The CQL query enriches every inbound source IP through the GreyNoise Lookup file, then applies progressive filters as follows:

  • Targets only inbound direction traffic across the Vendor.
  • Excludes all IPs GreyNoise recognizes as known internet scanners via filtering out common IPs.
  • Retains only IPs with 10 or more hits - eliminating low-frequency opportunistic noise.
  • Sorts by count descending - most active IPs surface first.

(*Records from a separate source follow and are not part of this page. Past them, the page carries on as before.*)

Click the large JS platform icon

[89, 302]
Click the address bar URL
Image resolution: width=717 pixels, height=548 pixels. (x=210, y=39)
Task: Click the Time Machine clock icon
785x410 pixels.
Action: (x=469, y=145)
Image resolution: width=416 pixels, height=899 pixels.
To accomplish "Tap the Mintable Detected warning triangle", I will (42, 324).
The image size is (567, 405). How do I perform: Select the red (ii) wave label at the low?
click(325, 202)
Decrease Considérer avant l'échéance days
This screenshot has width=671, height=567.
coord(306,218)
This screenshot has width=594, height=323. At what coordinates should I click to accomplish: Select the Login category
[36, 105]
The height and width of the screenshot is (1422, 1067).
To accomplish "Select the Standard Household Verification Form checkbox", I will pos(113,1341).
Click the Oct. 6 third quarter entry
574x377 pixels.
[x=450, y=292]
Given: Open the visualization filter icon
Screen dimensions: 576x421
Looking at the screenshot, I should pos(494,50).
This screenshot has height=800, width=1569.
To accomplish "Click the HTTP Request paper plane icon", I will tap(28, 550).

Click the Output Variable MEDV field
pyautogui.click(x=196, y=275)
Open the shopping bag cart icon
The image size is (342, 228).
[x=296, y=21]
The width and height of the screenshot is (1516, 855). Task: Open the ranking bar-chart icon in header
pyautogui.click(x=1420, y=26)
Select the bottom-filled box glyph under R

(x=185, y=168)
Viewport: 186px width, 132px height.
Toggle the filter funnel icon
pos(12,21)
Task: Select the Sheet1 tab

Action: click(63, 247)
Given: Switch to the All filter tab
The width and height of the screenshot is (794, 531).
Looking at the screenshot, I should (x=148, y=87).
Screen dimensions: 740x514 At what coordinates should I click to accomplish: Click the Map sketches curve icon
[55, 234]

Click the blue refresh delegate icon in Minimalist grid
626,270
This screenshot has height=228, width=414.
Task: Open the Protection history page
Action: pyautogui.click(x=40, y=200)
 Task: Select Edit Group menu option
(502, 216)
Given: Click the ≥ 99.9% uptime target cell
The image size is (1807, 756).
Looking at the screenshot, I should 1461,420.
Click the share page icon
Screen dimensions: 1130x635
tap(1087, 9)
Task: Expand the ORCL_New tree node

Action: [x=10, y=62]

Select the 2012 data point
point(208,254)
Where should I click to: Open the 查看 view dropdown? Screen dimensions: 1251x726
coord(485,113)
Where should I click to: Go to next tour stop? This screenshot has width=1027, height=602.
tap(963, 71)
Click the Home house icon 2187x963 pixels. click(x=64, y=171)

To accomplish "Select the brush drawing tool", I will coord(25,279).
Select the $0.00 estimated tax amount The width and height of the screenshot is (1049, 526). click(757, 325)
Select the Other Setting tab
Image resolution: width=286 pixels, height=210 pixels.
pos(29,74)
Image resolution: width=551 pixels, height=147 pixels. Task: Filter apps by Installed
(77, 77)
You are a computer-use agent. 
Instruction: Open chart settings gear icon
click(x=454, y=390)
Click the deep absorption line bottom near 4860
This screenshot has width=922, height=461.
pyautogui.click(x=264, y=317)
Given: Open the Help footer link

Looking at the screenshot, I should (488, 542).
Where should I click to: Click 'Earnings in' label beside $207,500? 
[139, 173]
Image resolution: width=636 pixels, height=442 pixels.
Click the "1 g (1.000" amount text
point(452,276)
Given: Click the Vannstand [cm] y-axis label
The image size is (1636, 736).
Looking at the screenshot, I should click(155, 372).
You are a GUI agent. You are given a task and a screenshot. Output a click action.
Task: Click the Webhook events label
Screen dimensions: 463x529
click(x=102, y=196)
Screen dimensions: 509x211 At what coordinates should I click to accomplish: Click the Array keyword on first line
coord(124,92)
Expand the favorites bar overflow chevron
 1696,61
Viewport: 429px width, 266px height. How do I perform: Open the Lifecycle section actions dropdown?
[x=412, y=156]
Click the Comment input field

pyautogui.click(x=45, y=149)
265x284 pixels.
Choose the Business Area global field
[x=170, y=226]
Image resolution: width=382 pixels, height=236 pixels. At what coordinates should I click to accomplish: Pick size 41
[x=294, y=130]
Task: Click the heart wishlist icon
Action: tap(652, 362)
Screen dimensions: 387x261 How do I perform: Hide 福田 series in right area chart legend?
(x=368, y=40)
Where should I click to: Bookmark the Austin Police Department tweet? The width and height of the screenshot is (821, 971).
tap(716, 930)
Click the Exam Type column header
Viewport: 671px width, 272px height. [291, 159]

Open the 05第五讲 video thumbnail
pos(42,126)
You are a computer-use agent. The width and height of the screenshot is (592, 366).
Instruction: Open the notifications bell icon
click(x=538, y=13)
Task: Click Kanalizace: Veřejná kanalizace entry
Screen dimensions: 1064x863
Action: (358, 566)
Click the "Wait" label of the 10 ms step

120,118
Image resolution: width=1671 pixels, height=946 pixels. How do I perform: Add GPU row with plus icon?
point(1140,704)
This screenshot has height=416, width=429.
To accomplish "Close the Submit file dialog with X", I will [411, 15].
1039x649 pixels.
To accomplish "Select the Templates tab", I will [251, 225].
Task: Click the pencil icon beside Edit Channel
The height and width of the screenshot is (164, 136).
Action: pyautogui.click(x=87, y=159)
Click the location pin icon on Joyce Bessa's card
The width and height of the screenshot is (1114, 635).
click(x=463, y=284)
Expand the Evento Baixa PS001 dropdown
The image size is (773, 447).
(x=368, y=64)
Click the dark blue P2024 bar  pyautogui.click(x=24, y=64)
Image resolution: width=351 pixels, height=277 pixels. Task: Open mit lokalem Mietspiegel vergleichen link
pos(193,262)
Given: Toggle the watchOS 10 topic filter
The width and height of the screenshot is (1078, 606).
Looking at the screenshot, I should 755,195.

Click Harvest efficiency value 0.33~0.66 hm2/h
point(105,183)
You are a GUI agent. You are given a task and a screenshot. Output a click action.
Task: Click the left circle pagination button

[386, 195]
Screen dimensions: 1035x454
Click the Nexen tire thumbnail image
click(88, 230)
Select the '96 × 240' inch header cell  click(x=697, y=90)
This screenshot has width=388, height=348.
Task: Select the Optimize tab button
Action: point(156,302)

Result: What remains is a tightly focused list of inbound IPs that are unrecognized by GreyNoise's scanner intelligence yet repeatedly hitting your environment. Out of 16 raw events, only 1 IP survived with 11 hits - making them the highest priority candidates for immediate investigation.

Alert Volume Reduction

Filter / LogicWhat it RemovesImpact on Alert Volume
direction="inbound"Internal noise & standard outbound browsing traffic.High: Keeps analysts laser-focused on external threats, not internet noise.
!match()Removes common IPs that have already been identified by GreyNoise.Maximum: Eliminates known "internet background noise" that can mask real threats.
where count >= 10One-off port scans and opportunistic "drive-by" pings.High: Drops low-frequency anomalies; retains only persistent, targeted activity.
The Net Result15 out of 16 events dropped94% Reduction: Only 1 high-risk IP requires human investigation.

Results and Impact

Before vs After GreyNoise

Before GreyNoiseAfter GreyNoise
16 inbound events1 IP after filtering
Analysts must manually check all events across threat intel feeds.Analysts ignore known internet noise automatically.
0% suppression of known noise94% suppression of known noise
Manual investigation takes 30–45 minutes per shiftInvestigation time reduced to minutes with pre-ranked IPs

Benefits for the SOC Team

  • Significant Reduction in Event Volume: Known internet scanners, confirmed malicious actors, internal traffic, and single-event probes are automatically filtered before they reach the queue. Analysts are presented only with events that genuinely require human evaluation, preventing critical alerts from being buried.
  • Automated Triage and Investigation: Source IPs are automatically evaluated using threat intelligence. Routine classifications, such as benign cloud services, known proxy nodes, internal traffic, or low-priority scans, are resolved without human intervention. Only true anomalies are escalated to analysts.
  • Immediate Identification of Targeted Threats: By stripping away the background noise of the internet, the system automatically elevates stealthy, targeted reconnaissance that has no prior reputation. True anomalies are instantly spotlighted rather than being lost in a sea of routine internet traffic.
  • Structural Eradication of Alert Fatigue: The reduction in noise scales with the environment. As inbound traffic grows, the enrichment layer absorbs the volume. The analyst queue remains lean and focused, reducing analyst burnout and the risk of missing a real breach due to volume overload.

Conclusion

Embedding GreyNoise lookup matching within Falcon Next-Gen SIEM firewall searches turns a noisy inbound stream into a concise, high-value threat feed. With the Foundry workflow updating ti_greynoise_indicators.csv daily, analysts consistently suppress background internet noise and focus on the few IPs that genuinely warrant investigation.